(Recorded data)
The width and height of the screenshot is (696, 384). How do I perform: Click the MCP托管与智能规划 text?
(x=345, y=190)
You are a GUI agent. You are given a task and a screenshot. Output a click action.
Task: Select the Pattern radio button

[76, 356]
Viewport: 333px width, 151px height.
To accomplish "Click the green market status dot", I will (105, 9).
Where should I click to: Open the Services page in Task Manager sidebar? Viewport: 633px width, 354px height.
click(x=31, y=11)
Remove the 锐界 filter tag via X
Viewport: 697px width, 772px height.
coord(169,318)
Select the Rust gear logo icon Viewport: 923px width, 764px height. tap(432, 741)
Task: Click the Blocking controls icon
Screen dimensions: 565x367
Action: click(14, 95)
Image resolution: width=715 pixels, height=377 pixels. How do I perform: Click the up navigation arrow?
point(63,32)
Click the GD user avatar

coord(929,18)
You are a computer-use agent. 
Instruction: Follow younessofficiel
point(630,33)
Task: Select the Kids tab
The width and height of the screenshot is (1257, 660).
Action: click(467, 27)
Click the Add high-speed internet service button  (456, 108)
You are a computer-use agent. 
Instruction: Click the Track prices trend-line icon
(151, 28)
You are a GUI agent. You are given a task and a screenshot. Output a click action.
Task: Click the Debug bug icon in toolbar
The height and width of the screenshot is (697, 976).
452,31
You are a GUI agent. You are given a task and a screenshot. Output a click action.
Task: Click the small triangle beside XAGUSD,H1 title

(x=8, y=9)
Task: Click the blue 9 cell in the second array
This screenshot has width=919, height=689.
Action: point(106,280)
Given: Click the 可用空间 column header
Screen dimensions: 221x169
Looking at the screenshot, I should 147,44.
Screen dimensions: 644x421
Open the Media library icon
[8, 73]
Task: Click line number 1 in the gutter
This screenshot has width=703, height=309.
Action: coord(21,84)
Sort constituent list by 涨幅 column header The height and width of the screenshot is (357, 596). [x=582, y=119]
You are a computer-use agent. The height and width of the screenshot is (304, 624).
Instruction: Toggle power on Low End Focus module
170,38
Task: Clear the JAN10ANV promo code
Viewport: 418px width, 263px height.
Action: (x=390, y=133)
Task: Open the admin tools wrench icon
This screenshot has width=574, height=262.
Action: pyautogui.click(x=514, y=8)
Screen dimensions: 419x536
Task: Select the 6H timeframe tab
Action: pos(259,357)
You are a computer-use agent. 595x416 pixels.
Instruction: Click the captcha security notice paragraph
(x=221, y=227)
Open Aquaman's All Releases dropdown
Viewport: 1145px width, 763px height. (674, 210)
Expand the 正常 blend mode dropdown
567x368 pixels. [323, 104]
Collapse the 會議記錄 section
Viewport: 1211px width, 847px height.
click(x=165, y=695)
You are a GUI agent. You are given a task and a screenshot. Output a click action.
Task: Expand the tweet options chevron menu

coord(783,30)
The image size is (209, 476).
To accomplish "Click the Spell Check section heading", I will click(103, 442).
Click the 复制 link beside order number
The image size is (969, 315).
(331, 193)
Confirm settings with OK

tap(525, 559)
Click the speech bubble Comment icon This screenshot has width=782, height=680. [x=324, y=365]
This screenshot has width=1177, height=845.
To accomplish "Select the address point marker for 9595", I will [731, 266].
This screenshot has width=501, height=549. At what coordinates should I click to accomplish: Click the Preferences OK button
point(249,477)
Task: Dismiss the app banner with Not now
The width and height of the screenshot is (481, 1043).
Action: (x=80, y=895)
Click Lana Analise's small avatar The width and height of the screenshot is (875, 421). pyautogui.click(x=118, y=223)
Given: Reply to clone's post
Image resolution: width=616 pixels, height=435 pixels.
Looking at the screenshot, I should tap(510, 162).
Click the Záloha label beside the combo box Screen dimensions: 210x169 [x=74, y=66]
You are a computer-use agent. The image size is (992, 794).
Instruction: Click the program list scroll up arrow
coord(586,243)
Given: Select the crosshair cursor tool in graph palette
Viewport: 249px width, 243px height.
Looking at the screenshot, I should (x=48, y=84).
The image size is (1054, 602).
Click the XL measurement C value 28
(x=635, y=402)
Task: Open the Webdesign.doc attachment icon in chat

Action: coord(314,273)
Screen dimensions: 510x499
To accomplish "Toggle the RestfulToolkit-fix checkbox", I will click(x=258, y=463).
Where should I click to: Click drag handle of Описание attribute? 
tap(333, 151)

> **To do**
In the records above, copy exactly the lines from the one that contains "Task: Open the Webdesign.doc" through the last, and nothing else.

> **Response area**
Task: Open the Webdesign.doc attachment icon in chat

Action: coord(314,273)
Screen dimensions: 510x499
To accomplish "Toggle the RestfulToolkit-fix checkbox", I will click(x=258, y=463).
Where should I click to: Click drag handle of Описание attribute? 
tap(333, 151)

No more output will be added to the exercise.